Fragmento proporcionado:
•••

Es imposible no comparar la acogida entusiasta y hospitalaria con que se recibe a los extranjeros que vienen como turistas con el rechazo inmisericorde a la oleada de extranjeros pobres.
“CÍRCULOS POR LA DIGNIDAD”
Círculos de Silencio 19-10-2018, 19:30h, Pz Fuente Dorada
Se les cierran las puertas, se levantan alambradas y murallas, se impide el traspaso de las fronteras. Angela Merkel pierde votos en su país, incluso entre los suyos, por haber intentado mostrar un rostro amable y por persistir en su actitud de elemental humanidad, Inglaterra se niega a recibir inmigrantes y apuesta por el Brexit para cerrar sus fronteras, excepto para retener a trabajadores extranjeros muy bien preparados, como médicos y enfermeras españolas, sube el número de votantes de partidos racistas en Francia, Austria, Alemania, Hungría, Holanda, etcc...No es un sentimiento de Xenofobia, porque lo que produce rechazo y aversión no es que vengan de fuera, que sean de otra raza o etnia, no molesta el extranjero por el hecho de serlo. Molesta, eso sí, que sean pobres, que vengan a complicar la vida a los que, mal que bien, nos vamos defendiendo, que no traigan al parecer recursos, sino problemas.
Sin duda existen la xenofobia y el racismo, el recelo frente al extranjero, la prevención frente al diferente. Sin embargo, hay una aversión que se encuentra en la raíz de muchas de ellas y que va aún más lejos: la aporofobia, el desprecio al pobre, el rechazo a quien no puede devolver nada a cambio, o al menos parece no poder hacerlo.
Y es que no repugnan los orientales capaces de comprar equipos de fútbol o de traer “petrodólares”, ni los futbolistas de cualquier etnia o raza, que cobran cantidades millonarias. Ni molestan los gitanos triunfadores en el mundo del flamenco.
Por el contrario, lo cierto es que las puertas se cierran ante los refugiados políticos, ante los inmigrantes pobres, que no tienen que perder más que sus cadenas, ante los gitanos que venden papelinas en barrios marginales y rebuscan en los contenedores. Las puertas de la conciencia se cierran ante los mendigos sin hogar, condenados mundialmente a la invisibilidad.
El problema no es entonces de raza, de etnia ni tampoco de extranjería. El problema es de pobreza. Y lo más sensible en este caso es que hay muchos racistas y xenófobos, pero aporófobos, que odiamos a los pobres, casi todos.
Es el pobre el que molesta, incluso el de la propia familia, porque se vive al pariente pobre como una vergüenza que no conviene airear. Es la fobia hacia el pobre la que lleva a rechazar a las personas, a las razas y a aquellas etnias que habitualmente no tienen recursos y, por lo tanto, no pueden ofrecer nada, o parece que no pueden hacerlo.

•••

Tarea propuesta:
Reproduce al pie de la letra el pasaje del texto sobre la aporofobia que empieza con las palabras que contienen "Por el contrario, lo" y termina con "pobres, casi todos.".

(Registros guardados)
•••

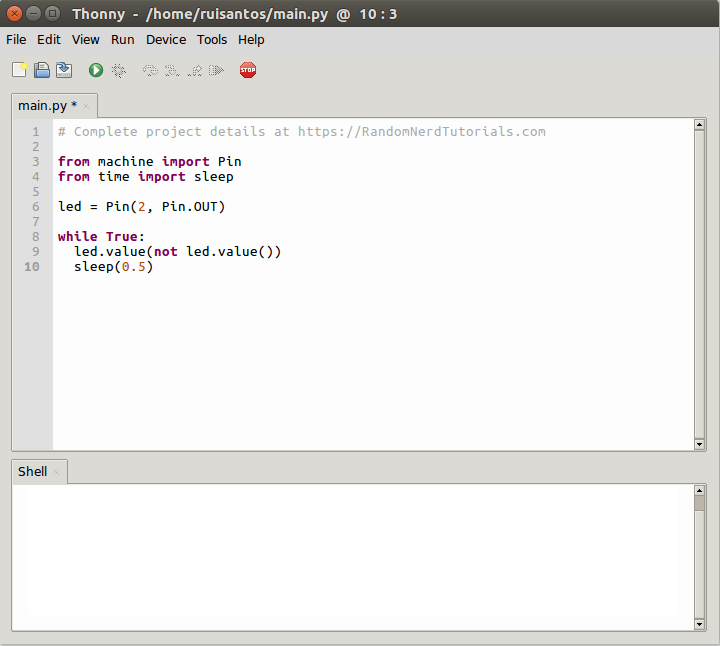Open the Tools menu
Screen dimensions: 720x646
click(x=212, y=40)
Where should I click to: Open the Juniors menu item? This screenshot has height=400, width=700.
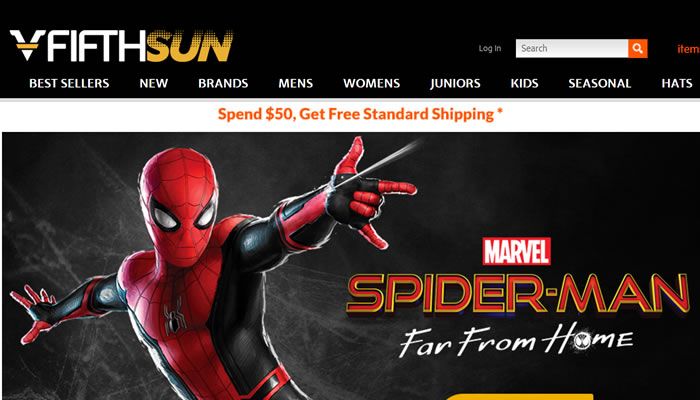pyautogui.click(x=455, y=83)
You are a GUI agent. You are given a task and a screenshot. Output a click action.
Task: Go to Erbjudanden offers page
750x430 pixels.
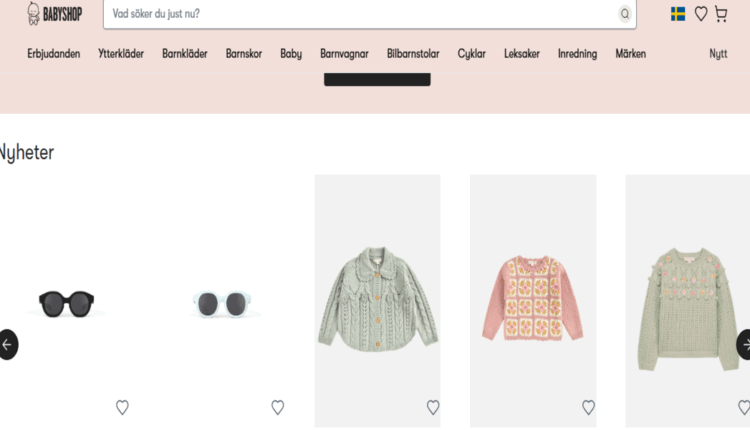[x=54, y=54]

•••

Respuesta al problema:
Por el contrario, lo cierto es que las puertas se cierran ante los refugiados políticos, ante los inmigrantes pobres, que no tienen que perder más que sus cadenas, ante los gitanos que venden papelinas en barrios marginales y rebuscan en los contenedores. Las puertas de la conciencia se cierran ante los mendigos sin hogar, condenados mundialmente a la invisibilidad.
El problema no es entonces de raza, de etnia ni tampoco de extranjería. El problema es de pobreza. Y lo más sensible en este caso es que hay muchos racistas y xenófobos, pero aporófobos, que odiamos a los pobres, casi todos.